── Information provided

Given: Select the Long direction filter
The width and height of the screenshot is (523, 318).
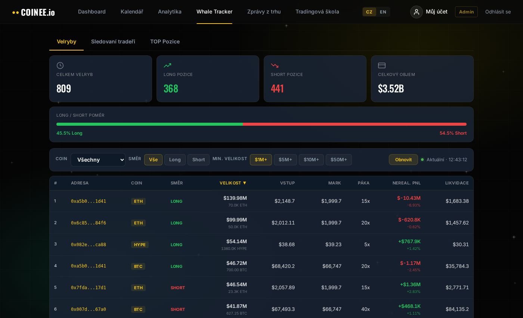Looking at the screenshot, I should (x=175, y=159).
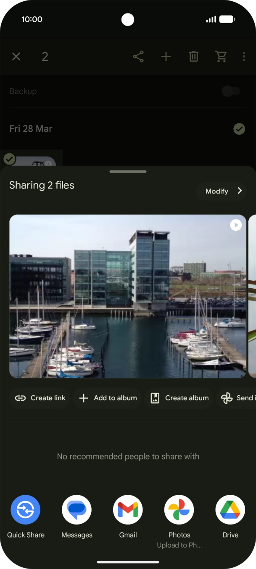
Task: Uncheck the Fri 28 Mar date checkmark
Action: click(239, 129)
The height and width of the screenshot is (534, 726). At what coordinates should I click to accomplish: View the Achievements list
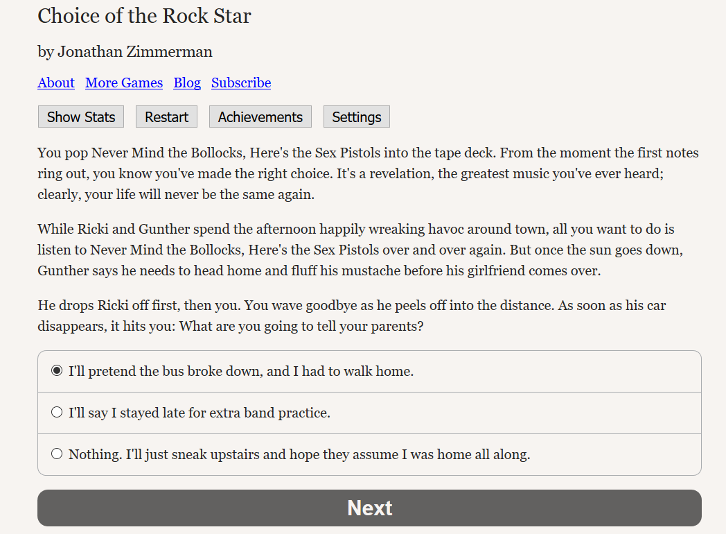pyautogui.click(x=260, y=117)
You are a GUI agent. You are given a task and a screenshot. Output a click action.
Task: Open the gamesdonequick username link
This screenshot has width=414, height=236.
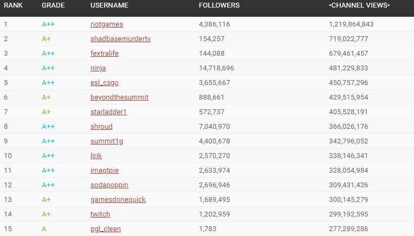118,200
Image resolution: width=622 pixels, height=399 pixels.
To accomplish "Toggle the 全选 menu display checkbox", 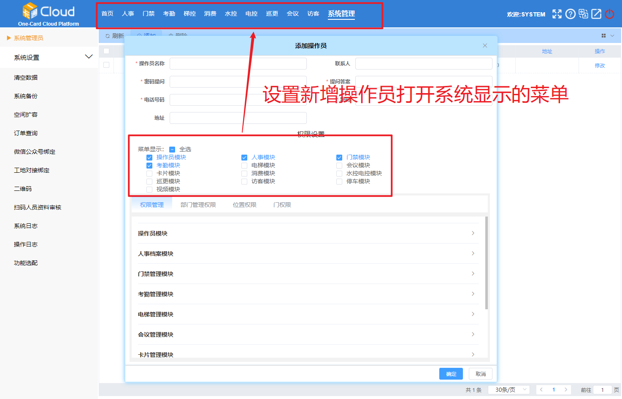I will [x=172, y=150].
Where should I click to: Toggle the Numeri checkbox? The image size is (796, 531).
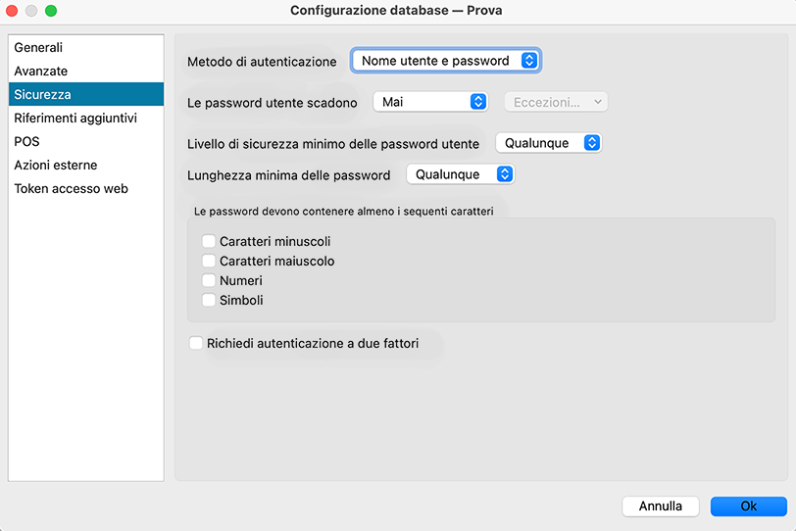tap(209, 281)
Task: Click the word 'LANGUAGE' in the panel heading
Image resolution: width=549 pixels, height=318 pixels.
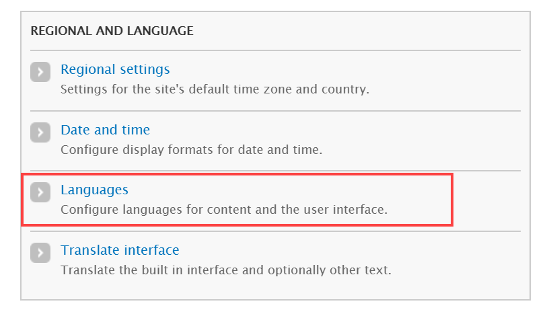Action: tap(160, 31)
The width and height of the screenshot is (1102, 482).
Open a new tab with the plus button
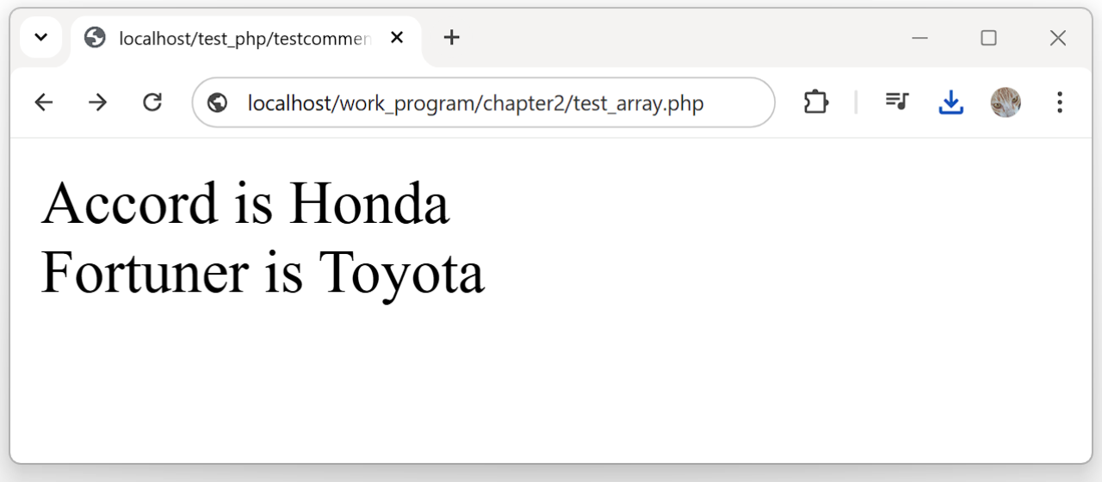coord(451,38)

────

◆ **Exercise instructions**
Only the lines from the one containing "Task: Click the" through the final line of the data should be given again, exactly and without pictures.

◆ **Your response**
Task: Click the word 'LANGUAGE' in the panel heading
Image resolution: width=549 pixels, height=318 pixels.
Action: tap(160, 31)
The width and height of the screenshot is (1102, 482).
Open a new tab with the plus button
coord(451,38)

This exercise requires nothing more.